[Pixel coordinate grounding data]
◇ ◇ ◇ ◇ ◇

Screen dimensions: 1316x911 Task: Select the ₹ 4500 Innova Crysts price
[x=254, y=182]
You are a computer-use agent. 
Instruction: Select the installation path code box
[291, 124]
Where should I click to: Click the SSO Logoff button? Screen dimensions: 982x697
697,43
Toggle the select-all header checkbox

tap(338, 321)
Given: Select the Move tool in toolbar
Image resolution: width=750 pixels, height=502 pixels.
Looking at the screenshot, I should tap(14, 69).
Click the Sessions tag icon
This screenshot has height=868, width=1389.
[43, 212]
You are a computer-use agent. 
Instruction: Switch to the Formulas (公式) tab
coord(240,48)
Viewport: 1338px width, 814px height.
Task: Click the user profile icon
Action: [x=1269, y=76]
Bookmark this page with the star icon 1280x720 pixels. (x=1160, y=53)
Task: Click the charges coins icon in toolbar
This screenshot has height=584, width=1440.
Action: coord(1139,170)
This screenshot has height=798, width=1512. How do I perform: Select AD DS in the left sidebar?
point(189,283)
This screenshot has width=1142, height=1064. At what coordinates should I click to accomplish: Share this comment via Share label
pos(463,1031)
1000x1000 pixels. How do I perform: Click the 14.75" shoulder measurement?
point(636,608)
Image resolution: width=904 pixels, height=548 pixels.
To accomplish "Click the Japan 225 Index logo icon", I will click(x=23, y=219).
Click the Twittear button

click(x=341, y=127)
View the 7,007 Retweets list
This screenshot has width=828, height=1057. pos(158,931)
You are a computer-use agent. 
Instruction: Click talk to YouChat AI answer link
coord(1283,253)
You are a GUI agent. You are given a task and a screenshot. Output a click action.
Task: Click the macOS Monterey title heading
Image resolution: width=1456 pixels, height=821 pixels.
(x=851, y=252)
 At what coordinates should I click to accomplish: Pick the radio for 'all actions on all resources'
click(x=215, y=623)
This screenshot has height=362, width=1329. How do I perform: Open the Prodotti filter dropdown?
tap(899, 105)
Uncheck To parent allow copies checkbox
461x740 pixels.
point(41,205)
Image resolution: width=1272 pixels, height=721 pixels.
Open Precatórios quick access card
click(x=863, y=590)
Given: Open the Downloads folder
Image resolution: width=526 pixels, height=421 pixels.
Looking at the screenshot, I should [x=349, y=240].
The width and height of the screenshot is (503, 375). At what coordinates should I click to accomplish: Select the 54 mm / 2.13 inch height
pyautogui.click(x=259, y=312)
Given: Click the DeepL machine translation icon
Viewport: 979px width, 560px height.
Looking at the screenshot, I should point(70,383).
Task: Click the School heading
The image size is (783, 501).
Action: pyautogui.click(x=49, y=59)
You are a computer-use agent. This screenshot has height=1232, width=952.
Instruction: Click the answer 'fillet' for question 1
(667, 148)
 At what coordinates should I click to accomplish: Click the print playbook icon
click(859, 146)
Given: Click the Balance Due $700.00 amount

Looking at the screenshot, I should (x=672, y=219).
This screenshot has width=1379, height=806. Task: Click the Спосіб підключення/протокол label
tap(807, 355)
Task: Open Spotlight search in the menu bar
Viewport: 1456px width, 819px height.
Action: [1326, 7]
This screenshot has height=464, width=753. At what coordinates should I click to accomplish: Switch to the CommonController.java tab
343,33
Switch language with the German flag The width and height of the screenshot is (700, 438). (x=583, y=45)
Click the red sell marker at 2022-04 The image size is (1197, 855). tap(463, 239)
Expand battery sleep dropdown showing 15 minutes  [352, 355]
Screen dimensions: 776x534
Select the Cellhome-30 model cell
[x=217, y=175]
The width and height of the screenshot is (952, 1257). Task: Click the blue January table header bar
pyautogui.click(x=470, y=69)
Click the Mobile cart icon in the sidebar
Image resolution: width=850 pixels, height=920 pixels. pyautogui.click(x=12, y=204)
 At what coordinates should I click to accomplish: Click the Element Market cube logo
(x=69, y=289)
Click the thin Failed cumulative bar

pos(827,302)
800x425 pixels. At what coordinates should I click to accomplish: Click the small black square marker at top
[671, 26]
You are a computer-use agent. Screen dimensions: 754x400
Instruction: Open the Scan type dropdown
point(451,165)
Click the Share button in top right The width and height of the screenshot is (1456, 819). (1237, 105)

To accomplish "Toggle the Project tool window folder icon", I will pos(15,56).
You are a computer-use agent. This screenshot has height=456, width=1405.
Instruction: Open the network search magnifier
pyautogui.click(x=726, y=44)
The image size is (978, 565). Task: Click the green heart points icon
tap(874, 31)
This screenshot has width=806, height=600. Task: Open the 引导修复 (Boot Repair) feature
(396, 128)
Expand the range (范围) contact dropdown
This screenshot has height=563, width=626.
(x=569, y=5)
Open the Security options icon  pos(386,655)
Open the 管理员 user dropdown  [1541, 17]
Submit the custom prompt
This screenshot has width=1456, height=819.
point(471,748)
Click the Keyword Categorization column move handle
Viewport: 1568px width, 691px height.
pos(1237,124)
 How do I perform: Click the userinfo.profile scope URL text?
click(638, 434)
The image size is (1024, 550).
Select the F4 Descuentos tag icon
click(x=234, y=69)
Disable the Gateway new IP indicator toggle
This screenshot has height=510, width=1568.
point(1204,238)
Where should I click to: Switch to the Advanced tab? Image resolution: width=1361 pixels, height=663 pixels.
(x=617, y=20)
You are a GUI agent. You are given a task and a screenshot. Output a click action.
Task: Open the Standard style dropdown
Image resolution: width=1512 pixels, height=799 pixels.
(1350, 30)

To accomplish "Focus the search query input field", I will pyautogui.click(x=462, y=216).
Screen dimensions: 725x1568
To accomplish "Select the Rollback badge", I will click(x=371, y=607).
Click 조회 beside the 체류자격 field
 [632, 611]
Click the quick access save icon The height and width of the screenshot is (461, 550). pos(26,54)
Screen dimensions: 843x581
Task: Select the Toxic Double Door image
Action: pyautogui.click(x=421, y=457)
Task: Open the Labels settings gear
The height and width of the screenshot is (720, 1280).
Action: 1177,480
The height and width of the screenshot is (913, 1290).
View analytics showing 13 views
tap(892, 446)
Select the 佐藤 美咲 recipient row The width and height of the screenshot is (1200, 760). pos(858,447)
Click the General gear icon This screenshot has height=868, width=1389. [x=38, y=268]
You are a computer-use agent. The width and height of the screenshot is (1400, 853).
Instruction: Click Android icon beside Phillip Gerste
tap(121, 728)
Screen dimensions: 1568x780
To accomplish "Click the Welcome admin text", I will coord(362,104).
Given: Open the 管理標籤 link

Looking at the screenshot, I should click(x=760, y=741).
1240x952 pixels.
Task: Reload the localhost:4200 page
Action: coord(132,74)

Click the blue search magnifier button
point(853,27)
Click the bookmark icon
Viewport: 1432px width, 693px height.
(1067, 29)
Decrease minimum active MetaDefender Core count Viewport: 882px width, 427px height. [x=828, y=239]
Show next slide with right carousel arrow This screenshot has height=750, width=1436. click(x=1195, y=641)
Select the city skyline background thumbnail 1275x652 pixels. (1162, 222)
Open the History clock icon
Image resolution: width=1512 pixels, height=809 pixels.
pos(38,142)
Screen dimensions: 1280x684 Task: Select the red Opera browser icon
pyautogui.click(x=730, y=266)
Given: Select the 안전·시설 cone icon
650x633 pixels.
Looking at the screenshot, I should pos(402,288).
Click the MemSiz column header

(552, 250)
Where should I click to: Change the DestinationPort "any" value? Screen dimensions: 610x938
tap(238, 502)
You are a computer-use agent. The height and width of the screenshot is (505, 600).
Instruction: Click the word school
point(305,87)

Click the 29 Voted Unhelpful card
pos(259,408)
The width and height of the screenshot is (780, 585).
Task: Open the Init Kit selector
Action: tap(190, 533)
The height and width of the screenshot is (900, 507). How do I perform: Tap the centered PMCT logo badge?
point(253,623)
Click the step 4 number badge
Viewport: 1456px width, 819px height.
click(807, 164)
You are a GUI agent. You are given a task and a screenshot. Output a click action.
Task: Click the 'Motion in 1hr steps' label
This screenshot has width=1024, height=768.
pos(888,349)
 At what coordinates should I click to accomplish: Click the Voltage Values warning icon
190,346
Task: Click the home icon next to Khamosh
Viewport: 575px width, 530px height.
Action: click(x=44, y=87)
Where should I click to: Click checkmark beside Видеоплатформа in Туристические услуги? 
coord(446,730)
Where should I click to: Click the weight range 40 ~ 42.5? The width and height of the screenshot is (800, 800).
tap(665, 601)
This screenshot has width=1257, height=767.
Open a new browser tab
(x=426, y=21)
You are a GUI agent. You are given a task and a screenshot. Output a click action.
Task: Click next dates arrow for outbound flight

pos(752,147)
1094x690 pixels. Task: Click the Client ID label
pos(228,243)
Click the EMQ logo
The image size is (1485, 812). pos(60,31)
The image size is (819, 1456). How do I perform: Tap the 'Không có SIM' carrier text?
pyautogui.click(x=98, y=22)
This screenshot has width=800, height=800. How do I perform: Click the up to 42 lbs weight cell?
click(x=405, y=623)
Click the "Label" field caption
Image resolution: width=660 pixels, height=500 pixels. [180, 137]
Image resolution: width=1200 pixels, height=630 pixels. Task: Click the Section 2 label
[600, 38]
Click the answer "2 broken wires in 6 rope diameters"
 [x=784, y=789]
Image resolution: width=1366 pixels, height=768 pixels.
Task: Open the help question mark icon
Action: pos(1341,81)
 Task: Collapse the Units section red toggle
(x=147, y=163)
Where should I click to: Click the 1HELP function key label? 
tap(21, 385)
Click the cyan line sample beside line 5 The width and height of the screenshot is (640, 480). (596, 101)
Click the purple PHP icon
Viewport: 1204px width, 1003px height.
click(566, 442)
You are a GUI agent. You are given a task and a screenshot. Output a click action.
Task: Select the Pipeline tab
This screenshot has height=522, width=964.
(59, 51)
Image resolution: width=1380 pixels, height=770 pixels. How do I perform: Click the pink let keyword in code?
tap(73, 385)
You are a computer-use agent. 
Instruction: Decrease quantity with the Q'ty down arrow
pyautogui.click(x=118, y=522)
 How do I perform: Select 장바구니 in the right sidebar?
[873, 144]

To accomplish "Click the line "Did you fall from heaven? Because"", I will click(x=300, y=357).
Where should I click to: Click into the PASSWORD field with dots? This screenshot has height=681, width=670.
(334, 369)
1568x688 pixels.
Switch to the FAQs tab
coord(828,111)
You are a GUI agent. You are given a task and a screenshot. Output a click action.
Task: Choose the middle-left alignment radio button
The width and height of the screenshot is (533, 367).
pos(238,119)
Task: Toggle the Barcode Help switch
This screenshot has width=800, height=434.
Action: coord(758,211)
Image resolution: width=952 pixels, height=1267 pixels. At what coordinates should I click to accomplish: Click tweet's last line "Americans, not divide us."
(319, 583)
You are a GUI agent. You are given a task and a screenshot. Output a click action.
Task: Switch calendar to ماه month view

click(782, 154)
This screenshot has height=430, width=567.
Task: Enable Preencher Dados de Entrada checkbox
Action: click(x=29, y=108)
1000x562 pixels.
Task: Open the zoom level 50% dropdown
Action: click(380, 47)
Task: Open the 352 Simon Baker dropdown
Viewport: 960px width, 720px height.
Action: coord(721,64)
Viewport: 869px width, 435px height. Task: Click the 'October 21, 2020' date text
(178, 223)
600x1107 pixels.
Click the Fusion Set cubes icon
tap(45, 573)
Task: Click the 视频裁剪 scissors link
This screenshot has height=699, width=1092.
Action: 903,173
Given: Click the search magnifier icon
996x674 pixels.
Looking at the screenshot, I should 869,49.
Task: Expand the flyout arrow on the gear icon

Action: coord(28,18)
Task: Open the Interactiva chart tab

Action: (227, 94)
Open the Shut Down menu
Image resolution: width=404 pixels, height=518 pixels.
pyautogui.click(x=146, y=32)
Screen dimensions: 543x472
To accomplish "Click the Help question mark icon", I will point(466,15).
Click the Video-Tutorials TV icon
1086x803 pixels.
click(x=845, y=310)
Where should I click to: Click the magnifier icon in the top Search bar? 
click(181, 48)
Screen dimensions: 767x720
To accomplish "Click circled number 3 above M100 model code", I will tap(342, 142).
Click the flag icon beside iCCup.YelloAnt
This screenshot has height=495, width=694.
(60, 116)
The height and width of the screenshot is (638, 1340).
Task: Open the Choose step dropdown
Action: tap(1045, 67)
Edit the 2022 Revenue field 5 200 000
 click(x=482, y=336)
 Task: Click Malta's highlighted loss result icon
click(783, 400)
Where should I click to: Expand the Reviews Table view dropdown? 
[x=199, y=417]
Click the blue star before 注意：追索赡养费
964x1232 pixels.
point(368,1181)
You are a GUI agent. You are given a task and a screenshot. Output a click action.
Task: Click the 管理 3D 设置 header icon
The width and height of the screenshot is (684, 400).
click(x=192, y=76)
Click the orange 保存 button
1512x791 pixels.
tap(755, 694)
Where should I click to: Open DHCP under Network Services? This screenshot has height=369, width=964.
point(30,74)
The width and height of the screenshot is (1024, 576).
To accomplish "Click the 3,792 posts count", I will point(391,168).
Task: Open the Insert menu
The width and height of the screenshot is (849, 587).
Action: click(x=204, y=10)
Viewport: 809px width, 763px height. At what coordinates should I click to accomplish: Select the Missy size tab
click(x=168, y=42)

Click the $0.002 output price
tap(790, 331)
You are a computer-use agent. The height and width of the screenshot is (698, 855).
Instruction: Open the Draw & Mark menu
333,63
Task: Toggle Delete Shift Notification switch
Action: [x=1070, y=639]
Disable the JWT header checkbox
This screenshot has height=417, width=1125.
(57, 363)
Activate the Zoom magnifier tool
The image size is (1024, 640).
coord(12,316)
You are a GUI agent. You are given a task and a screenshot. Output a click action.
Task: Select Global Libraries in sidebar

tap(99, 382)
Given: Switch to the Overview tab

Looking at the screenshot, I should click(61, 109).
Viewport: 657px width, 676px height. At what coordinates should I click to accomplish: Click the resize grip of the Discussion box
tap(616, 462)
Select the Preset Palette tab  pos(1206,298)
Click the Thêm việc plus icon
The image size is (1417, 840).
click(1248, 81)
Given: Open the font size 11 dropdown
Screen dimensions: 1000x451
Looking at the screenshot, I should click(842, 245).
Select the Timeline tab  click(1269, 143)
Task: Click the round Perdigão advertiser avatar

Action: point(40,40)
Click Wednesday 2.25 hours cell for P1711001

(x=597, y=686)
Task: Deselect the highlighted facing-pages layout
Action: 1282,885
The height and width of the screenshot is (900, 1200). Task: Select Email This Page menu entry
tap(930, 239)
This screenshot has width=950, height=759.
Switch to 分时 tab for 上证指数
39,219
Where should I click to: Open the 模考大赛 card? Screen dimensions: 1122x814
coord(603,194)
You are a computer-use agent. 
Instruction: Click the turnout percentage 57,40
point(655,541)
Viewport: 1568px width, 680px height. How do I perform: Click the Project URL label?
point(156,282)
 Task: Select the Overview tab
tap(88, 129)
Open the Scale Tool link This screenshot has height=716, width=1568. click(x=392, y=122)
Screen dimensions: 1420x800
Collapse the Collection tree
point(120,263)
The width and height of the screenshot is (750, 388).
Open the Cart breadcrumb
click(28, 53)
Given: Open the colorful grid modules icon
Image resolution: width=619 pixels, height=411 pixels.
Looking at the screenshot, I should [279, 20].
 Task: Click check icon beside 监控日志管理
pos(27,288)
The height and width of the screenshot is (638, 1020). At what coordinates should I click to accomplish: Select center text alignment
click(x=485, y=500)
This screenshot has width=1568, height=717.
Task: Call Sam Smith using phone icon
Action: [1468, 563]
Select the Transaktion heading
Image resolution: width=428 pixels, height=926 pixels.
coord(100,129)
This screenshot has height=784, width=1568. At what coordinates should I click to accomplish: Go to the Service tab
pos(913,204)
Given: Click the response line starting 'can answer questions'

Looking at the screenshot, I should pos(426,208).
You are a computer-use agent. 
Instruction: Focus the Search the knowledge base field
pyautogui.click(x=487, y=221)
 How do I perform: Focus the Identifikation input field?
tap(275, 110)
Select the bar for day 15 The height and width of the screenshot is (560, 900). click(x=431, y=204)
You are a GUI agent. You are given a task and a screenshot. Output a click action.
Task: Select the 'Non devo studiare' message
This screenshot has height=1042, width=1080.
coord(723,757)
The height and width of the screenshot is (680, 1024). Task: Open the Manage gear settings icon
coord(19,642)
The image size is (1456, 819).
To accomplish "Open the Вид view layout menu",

◇ ◇ ◇ ◇ ◇

Problem to work on.
Only lines that contain "number" are needed, so copy each of them from the data.

Answer to the problem.
Click the step 4 number badge
To accomplish "Click circled number 3 above M100 model code", I will tap(342, 142).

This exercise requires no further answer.